Here's what you need to keep in mind about this growth stock.
Upstart's on a mission to improve the lending industry
Upstart is a fintech company that aims to disrupt the lending industry. Its artificial intelligence-powered platform captures far more data from prospective borrowers than traditional credit models, which theoretically allows the company to quantify risk more precisely. Lenders benefit from lower fraud and loss rates, which can translate into great approval rates and lower interest rates from consumers.
As a caveat, Upstart's artificial intelligence models have not been tested through a significant down period in the credit cycle, and the company recently lowered its Q2 outlook, citing the tough macroeconomic climate. Rising interest rates will likely blunt demand for loans, and high inflation will likely put pressure on consumers, making defaults more likely. Those factors have contributed to the sharp drop in Upstart's share price.
However, investors still have cause to be optimistic. The chart below, compiled from an Upstart study, shows annualized default rates for Fair Isaac's FICO-based underwriting compared to Upstart-powered loans. Across all thresholds, Upstart is able to quantify risk more accurately, teasing apart borrower cohorts that FICO scores would otherwise lump together. For example, borrowers with a FICO score of 639 or below (considered low) but an A-plus rating from Upstart defaulted 1.2% of the time, while borrowers with a (high) 700-plus FICO score but an Upstart grade of E-minus defaulted 9.2% of the time.
Not surprisingly, Upstart's perceived ability to quantify risk more precisely has translated into rapid growth.

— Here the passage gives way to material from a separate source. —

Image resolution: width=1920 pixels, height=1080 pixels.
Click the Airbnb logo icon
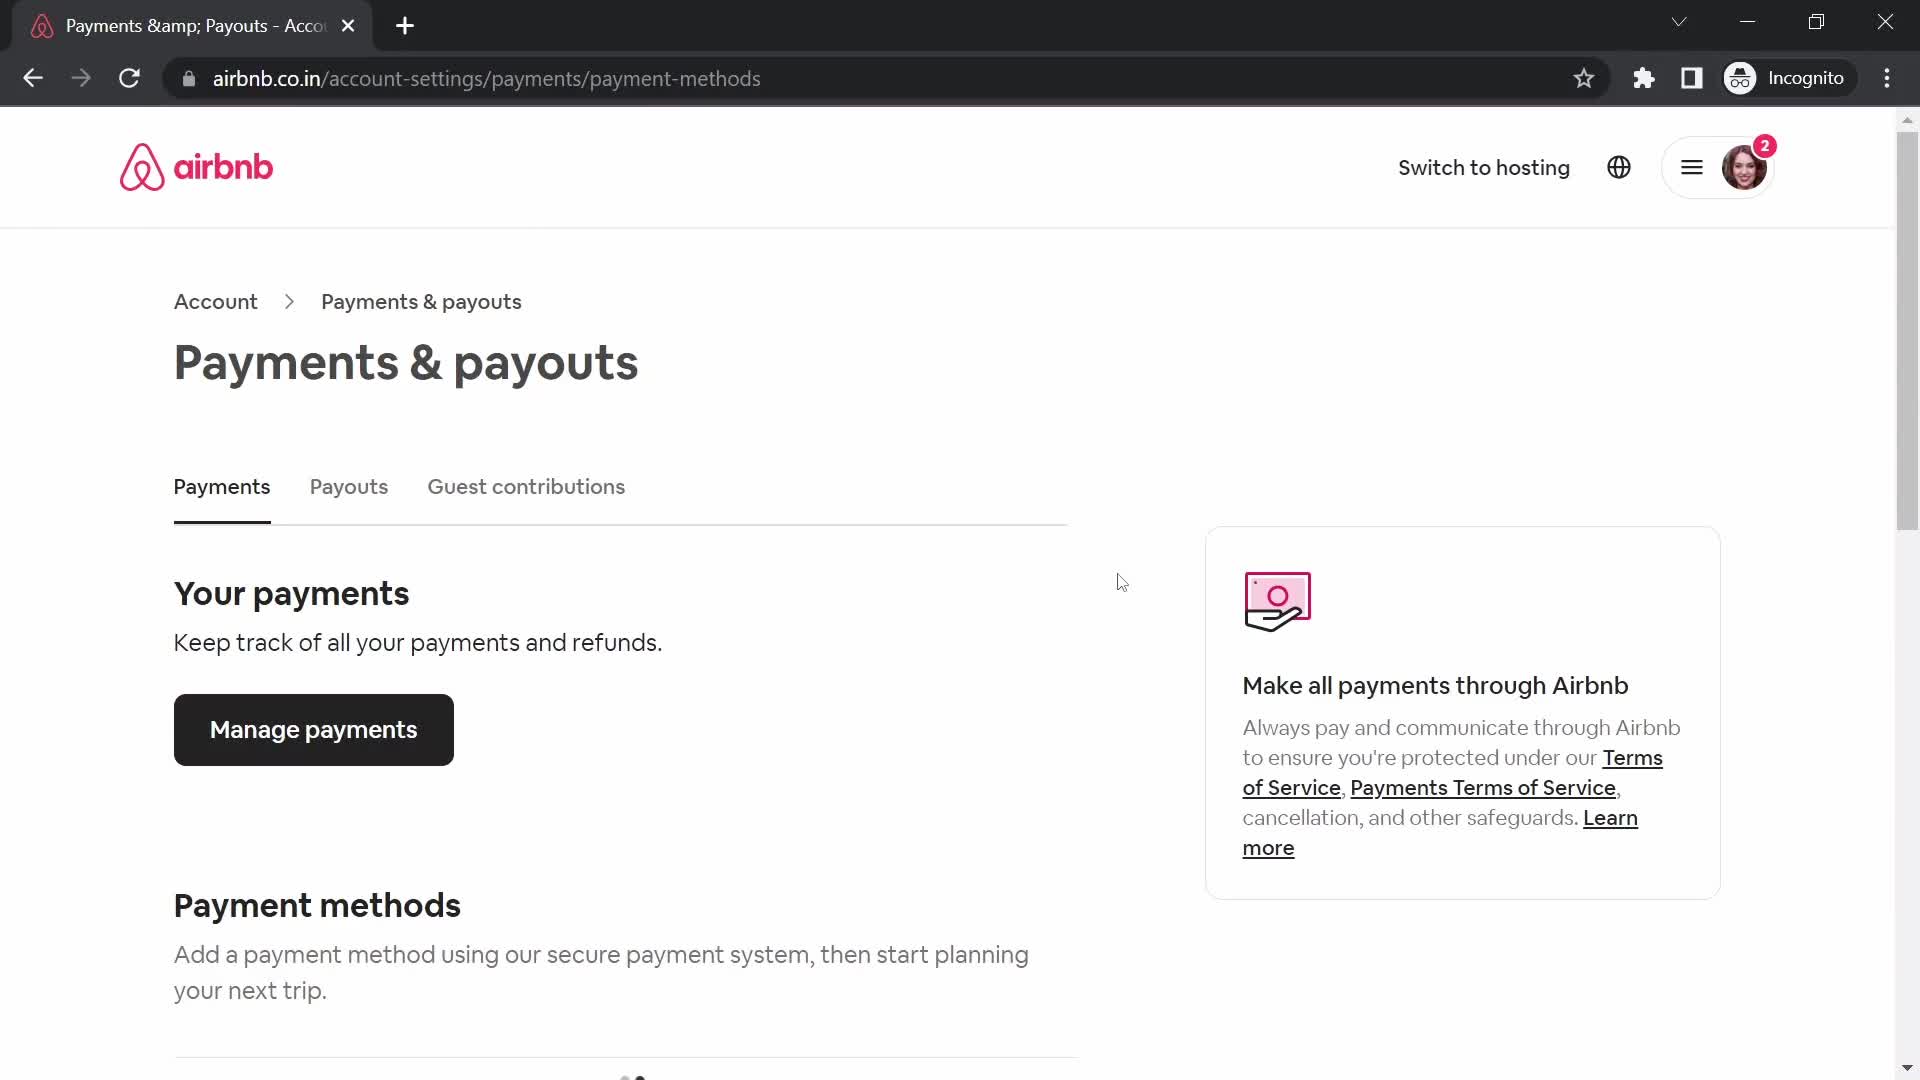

As of the first quarter, the company had 57 bank partners on its platform, up more than threefold from the prior year. In turn, revenue soared 156% to $310 million in the first quarter, and net income climbed 224% to $33 million.
On a less optimistic note, Upstart generated negative free cash flow during the quarter, due in large part to the purchase of loans as part of some R&D it was conducting on its new auto loan program. For context, when bank partners are unable or unwilling to hold loans on their own balance sheets, Upstart can choose to fund those loans with its own cash, and that's exactly what Upstart decided to do during the quarter -- the company held nearly $600 million in loans at the end of Q1, more than double the $250 million it held in Q4. That spooked investors, as it exposes Upstart to significant credit risk.

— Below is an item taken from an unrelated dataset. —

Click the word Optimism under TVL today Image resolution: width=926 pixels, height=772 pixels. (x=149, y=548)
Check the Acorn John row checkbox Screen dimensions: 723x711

Fortunately, CFO Sanjay Datta said the company will discontinue that practice, and Upstart has already taken steps to convert the loans on its balance sheet into cash. Unfortunately, Upstart cited that conversion process as one of the reasons for lower Q2 guidance, meaning it probably sold the loans at a loss. All things considered, investors should be pleased by the long-term implications of the decision, as it substantially reduces Upstart's exposure to credit risk.

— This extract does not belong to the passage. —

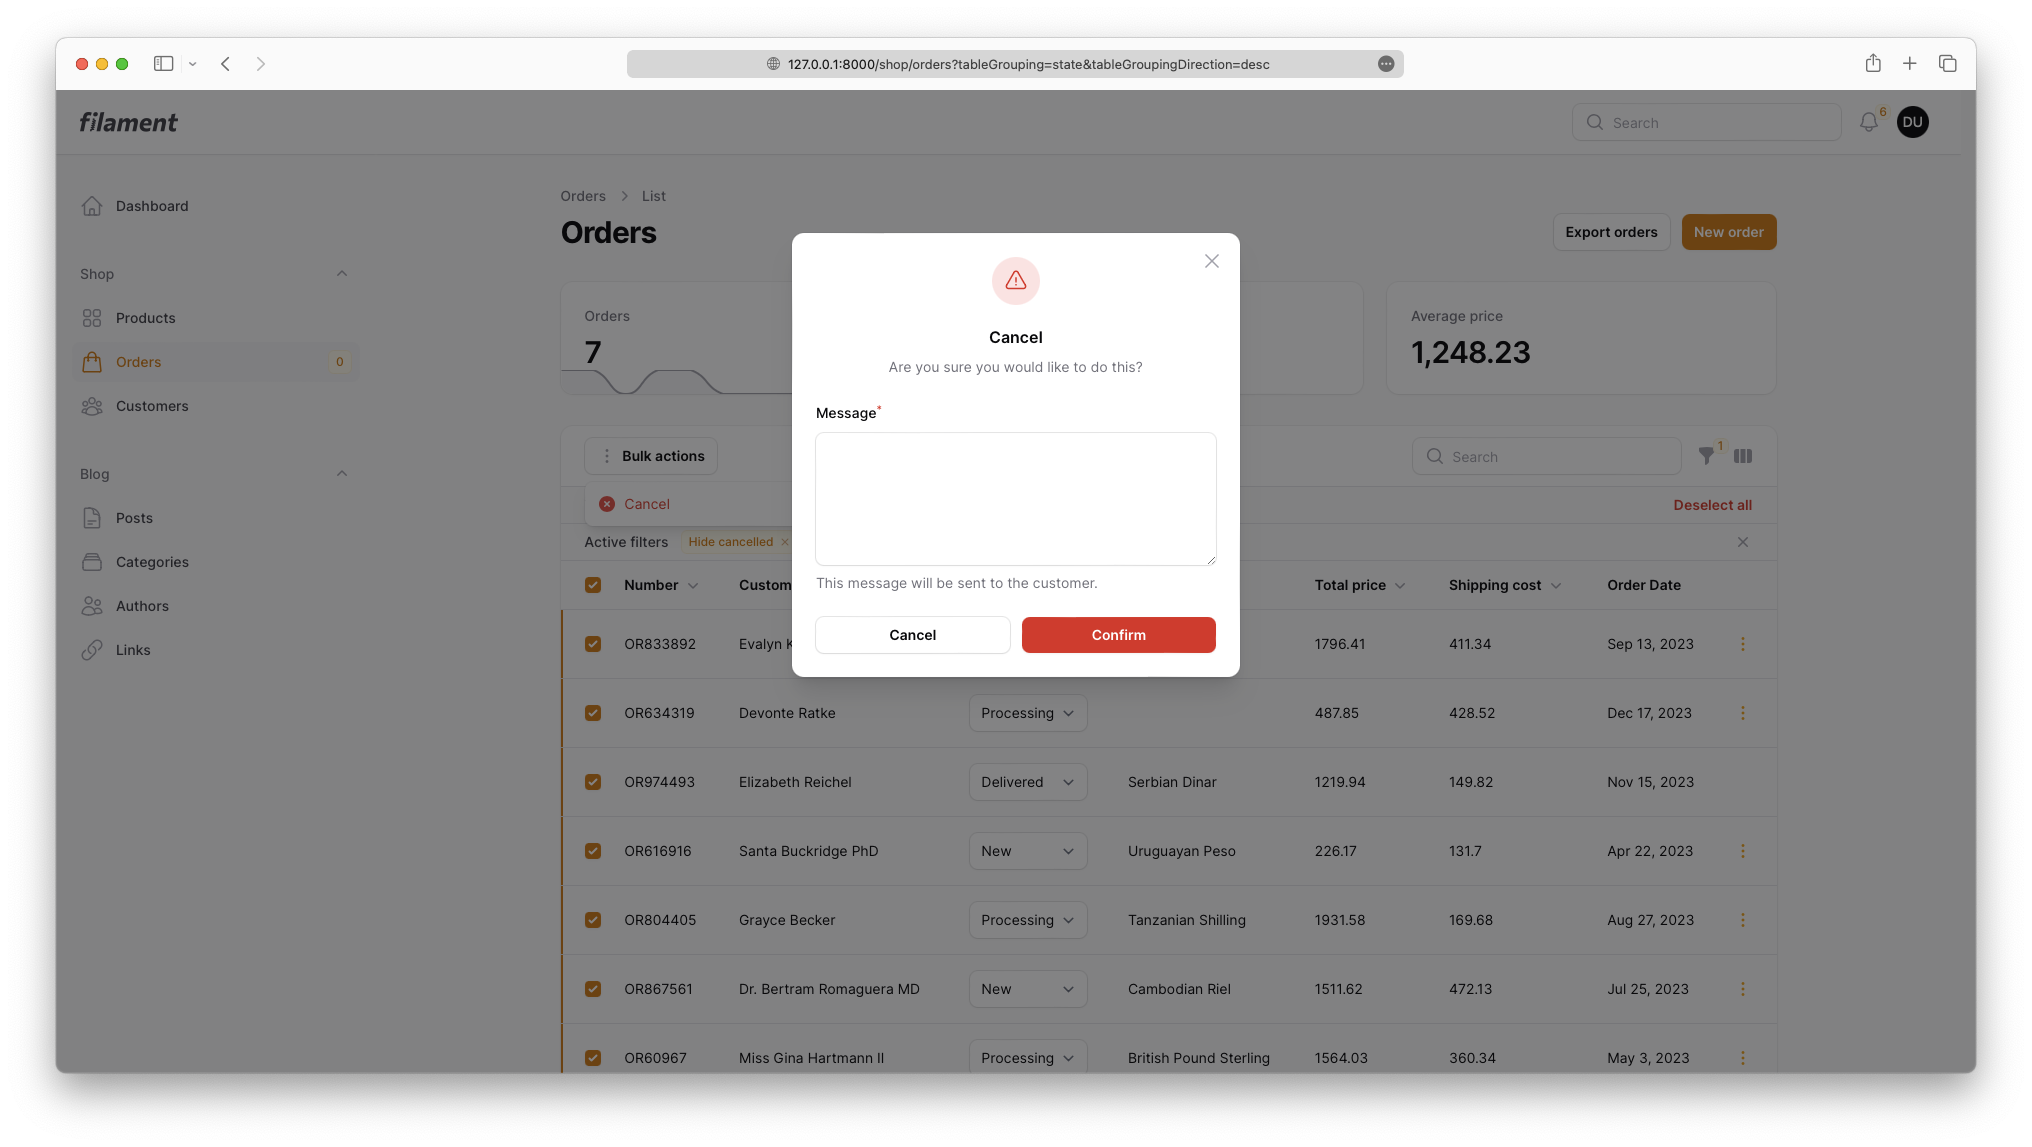Expand the status dropdown for OR804405
The height and width of the screenshot is (1147, 2032).
point(1026,920)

Where investors should focus
Looking ahead, investors should monitor the performance of Upstart-powered loans as the current macroeconomic environment continues to put pressure on consumers. Growth in revenue and earnings is great, but Upstart's value will ultimately be measured by its ability to score risk more accurately than traditional credit models. If the company can do that, revenue and earnings growth will fall into place eventually.
Here's the bottom line: Upstart appears to have an edge over FICO-based underwriting, and the company is growing quickly. Better yet, management puts its total addressable market (TAM) at over $860 billion, a figure that comprises personal and auto loans. Upstart also plans to enter additional verticals in the future, including the $640 billion market for small business loans.